From BIM to AR: a practical conversion pipeline
A naive BIM-to-AR export ships a 4GB IFC. WebAR can't serve that. Our pipeline gets a typical residential tower under 30MB without losing visual fidelity.
1. IFC ingestion
IFC is the lingua franca. We accept IFC4 and IFC2x3 from Revit, ArchiCAD, and Tekla. The first stage strips MEP, structural rebar, and any IfcSpace records — we render the visible envelope only.
$ bluexr-ingest tower-one.ifc \
--strip-mep --strip-rebar --strip-spaces \
--output tower-one.draco.glb2. Geometry decimation
After ingestion the model is ~600MB GLB. The decimator targets a polygon budget of 250K triangles for the LOD-0 (close-up) tier and 80K for LOD-2 (far). Mesh simplification is QEM-based with edge-length preservation.
3. Material baking
PBR materials baked into 1024×1024 textures, packed into atlases. We avoid runtime cubemap reflections — too expensive on mid-range Android. Instead, we bake reflection probes into the material at compile time.
4. The LOD ladder
- LOD-0 — within 5m of the camera, 250K tris.

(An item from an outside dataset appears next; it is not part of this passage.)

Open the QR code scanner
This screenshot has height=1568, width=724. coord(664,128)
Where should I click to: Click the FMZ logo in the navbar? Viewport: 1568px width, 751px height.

- LOD-1 — 5-25m, 120K tris.
- LOD-2 — beyond 25m, 80K tris.
- Far field — billboards beyond 100m.
5. Compression
Final glTF goes through Draco for geometry and Basis Universal for textures. Typical residential tower: 28MB total, loads in under 6 seconds on a 10Mbps connection.
The pipeline is automated end-to-end. From IFC handoff to a tracked AR scene live on the plot is a 4-hour cycle on a single workstation.